A course on algorithms used in journalism, for beginning Python programmers. Taught at the Lede program, Columbia Journalism School, summer 2018 by Jonathan Stray. Some parts adapted from previous work, as noted.
This is a course on algorithmic data analysis in journalism, and also the journalistic analysis of algorithms used in society. The major topics are text processing, visualization of high dimensional data, regression, machine learning, algorithmic bias and accountability, monte carlo simulation, and election prediction.
There are seven weeks of material and 13 classes total. Most classes include a Jupyter notebook that students filled out during class time, following the instructor on screen. The full class notebook is named class-week-day-topic.ipynb
while this same notebook ready to be filled out in class is called class-week-day-topic-empty.ipynb
Though I believe it's important for learning for the students to type the code themselves, I sometimes included particularly annoying or unedifying snippets in the "empty" notebooks.
There is a homework assignment after most classes, given as a notebook which students must fill out themselves. Homework solutions are available separately for instructors -- contact me (try @jonathanstray on Twitter)
All coding is done in Python, using Pandas, matplotlib, scikit learn.
Some classes also include slide decks, in pdf and pptx formats. The pptx files are included for potential remixes and because the notes contain extra information, e.g. the source URLs for each slide.
Students must have basic ability to work with data in Python/Pandas, such as filtering, grouping, and plotting.

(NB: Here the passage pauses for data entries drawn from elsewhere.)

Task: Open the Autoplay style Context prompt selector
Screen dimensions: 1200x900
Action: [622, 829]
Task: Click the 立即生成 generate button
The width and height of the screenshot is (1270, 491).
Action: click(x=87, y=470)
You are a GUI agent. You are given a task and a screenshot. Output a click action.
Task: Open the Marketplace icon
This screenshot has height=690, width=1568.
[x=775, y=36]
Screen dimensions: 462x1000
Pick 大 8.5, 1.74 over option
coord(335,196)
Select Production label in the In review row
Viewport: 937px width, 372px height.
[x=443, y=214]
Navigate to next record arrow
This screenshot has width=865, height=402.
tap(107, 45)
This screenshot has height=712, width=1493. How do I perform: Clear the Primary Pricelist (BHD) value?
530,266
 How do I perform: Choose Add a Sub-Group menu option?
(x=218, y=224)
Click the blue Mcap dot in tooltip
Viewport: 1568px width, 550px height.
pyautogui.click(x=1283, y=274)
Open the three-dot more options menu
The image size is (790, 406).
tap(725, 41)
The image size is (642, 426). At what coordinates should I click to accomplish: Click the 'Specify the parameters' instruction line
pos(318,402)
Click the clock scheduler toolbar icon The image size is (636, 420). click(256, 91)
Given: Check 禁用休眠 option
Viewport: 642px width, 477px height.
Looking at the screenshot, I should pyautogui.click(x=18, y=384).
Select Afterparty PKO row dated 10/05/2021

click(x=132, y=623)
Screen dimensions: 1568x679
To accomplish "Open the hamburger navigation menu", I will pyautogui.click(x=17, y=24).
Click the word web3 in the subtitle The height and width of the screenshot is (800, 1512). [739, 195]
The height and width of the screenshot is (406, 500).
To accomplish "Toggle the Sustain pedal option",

- Instructor: Jonathan Stray, jms2361@columbia.edu
- Dates: Mondays and Wednesdays, 7/18-8/29
- Class: 10am-1pm
- Lab: 2pm-5pm
- Location: World Room
- Slack channel: #algorithms
For each week, I have included notes about what worked and what didn't, in the hope of improving future iterations of the course. You'll see that it took me a few weeks to dial in the level and style of teaching, so the course is strongest (for this audience) starting in week 3.
This work is licensed under Creative Commons CC-BY 3. Which means you can pretty much do what you want with it, just as long as you mention my name in derivative works.
Algorithms for doing journalism, journalism about algorithms. The purpose of mathematical formalism.
Materials:
Homework:
- Average of averages. First you'll do some basic group operations on the Titantic survival data. Then you'll use the results to show that an average of averages is not always the same as the overall average. You must figure out when these two averages are equal, and how to compute the overall average from the individual averages.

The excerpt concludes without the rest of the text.